Update: don’t bother with CScript. See Javascript from the command line to learn about doing this with Rhino; you can also do it with node.js.

I recently had to write a script that would make global replacements in a text file on a client’s machine. Much as I love python (I look forward to telling you about the fun I’m having with python-calais), it was one of those tasks that just cried out “perl”. Unfortunately, I couldn’t take perl’s existence for granted on the client’s computers, and having them install it was too much trouble.

Between the the string manipulation functions and the regular expression, standard input, and standard output support, the combination of cscript and JScript gives all Windows machines a powerful text processing tool right out of the box.

I could, however, take everything in a typical Windows installation for granted, and it turned out that Microsoft’s JScript implementation of Javascript could do everything I needed. (VBScript equivalents of what I describe here shouldn’t be much different.) With Javascript’s roots as a web scripting language, I knew that safety reasons prevented it from having a lot of file input and especially output capabilities, but I learned that not only are these fairly easy, they can be done with standard input and output, so that a command in a batch file can pipe content through JScript scripts just like it can with perl or python scripts.

The Windows utility that lets you run scripts from the command line is called cscript.exe. It assumes that a script file with an extension of “js” is a JScript program, although it can run VBScript programs as well.

The following script performs a global replacement using the target and replacement strings passed as command line parameters. It demonstrates a few nice things:

  • WScript.Echo writes to standard output. CScript is essentially a less-GUI oriented version of the wscript.exe Windows scripting engine, so many basic library calls include the latter’s name.

  • The WScript object has a StdIn method to read from standard input.

  • WScript.Arguments stores the command line parameters used when invoking the script.

  • You can use regular expressions with UNIXy syntax. To use a variable such as target in a regular expression, you need the RegExp object, as the sample script demonstrates, but the comment preceding that line shows how a hardcoded regular expression would not need this object.

// replace.js: globally replace one string with another. 
// See directions for syntax. 


function directions() {
  WScript.Echo("Enter\n");
  WScript.Echo("cscript //Nologo replace.js targetstring \
replstring < infile.txt > outfile.txt");
     WScript.Echo("\nEnclose strings that have spaces in quotation marks.");
}
function processTextStream() {
    target = WScript.Arguments.Item(0);
    newString = WScript.Arguments.Item(1);
    while (!WScript.StdIn.AtEndOfStream) {
        line = WScript.StdIn.ReadAll();
        // If I wasn't passing a variable as the first argument 
        // of line.replace, I could use normal regex syntax like
        // line.replace(/Robert/g,"Bob")
        line = line.replace(RegExp(target,"g"),newString)
            WScript.Echo(line);
    }
}


// --------------------------------------------------


if (WScript.Arguments.length < 2) {
    directions();
}
else {
    processTextStream();
}

As the directions show, you could run this at a Windows command line like this:

   cscript //Nologo replace.js Robert Bob < oldaddrbook.txt > newaddrbook.txt

If you’re redirecting the output to a file and don’t want the Microsoft cscript banner in that file, don’t forget the //Nologo parameter.
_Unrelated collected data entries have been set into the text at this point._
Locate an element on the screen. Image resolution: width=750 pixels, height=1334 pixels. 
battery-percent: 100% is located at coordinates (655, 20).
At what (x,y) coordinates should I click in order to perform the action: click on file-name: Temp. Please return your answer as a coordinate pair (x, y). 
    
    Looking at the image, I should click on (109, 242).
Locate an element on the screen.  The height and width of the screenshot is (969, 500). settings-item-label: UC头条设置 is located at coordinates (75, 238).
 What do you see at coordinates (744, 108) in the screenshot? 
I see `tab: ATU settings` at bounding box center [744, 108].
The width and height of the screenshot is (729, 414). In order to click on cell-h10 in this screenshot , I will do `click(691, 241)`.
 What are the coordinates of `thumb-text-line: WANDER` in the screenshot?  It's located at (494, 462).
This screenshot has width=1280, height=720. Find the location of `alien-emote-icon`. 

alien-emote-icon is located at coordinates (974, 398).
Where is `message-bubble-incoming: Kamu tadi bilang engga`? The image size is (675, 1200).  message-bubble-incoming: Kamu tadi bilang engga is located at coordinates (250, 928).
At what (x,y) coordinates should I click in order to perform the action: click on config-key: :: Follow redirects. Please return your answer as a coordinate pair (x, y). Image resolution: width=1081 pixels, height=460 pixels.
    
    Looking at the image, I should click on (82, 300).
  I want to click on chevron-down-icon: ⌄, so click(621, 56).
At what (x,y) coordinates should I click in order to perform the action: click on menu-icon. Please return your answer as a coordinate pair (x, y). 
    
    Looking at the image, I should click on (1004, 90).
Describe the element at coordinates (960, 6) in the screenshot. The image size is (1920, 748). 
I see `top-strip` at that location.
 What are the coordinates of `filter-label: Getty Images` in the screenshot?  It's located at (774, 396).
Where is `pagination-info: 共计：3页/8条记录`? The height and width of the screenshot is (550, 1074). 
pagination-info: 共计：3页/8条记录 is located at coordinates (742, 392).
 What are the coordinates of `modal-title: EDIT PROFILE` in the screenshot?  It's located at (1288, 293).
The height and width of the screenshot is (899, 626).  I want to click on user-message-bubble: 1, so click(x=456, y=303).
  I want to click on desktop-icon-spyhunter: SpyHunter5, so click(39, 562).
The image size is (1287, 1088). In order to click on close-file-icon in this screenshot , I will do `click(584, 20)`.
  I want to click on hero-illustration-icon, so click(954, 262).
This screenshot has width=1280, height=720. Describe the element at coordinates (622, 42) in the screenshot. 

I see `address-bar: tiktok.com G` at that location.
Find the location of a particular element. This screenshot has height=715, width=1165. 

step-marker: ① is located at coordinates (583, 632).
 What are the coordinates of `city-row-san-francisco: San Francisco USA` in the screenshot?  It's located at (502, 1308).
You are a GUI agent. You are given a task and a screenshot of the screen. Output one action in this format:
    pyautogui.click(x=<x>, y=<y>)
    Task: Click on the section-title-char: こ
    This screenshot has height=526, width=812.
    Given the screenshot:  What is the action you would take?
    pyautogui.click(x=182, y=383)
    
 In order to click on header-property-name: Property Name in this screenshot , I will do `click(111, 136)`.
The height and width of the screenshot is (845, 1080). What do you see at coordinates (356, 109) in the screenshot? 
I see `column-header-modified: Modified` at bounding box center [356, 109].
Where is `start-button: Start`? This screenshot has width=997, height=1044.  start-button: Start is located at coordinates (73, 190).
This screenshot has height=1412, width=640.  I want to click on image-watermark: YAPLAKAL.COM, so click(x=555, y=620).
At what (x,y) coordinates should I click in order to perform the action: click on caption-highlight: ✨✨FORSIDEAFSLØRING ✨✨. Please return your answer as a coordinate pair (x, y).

Several other parameters are available.

Between the string manipulation functions and the regular expression, standard input, and standard output support, this combination of the cscript engine and the J(ava)Script programming language gives all Windows machines a powerful text processing tool right out of the box.

3 Comments

By Dan Brickley on April 22, 2008 12:19 PM

Nifty!

I guess you could run RDF stuff in a single-file too, using http://www.jibbering.com/rdf-parser/ :)

Haven’t played with this at all yet, am mostly MacoSX-based lately, where addressbook and pubsub APIs are getting my attention lately. Is it possible to access the equivalent in Windows from .js?

By orlando on April 23, 2008 11:37 AM

I would suggest you to use awk95.exe:

[…]awk was chosen since it is a very small download (compared with Perl or WSH/VB) and accomplishes the task of modifying configuration files upon installation. Brian Kernighan’s http://cm.bell-labs.com/cm/cs/who/bwk/ site has a compiled native Win32 binary, http://cm.bell-labs.com/cm/cs/who/bwk/awk95.exe which you must save with the name awk.exe rather than awk95.exe.

http://httpd.apache.org/docs/2.2/platform/win_compiling.html

By Bob DuCharme on April 23, 2008 12:57 PM

I love awk, and actually pulled out my little gray book just recently–it’s one of the few books that I ever owned two copies of so that I could keep one at work and one at home. (When I first discovered SGML, I was writing awk scripts to convert XyWrite files to online help source for Windows, OS/2, mainframes, and Unix flavors.) It’s certainly easier to install than perl, but for the situation I described above, I was better off not telling this client to download and install anything.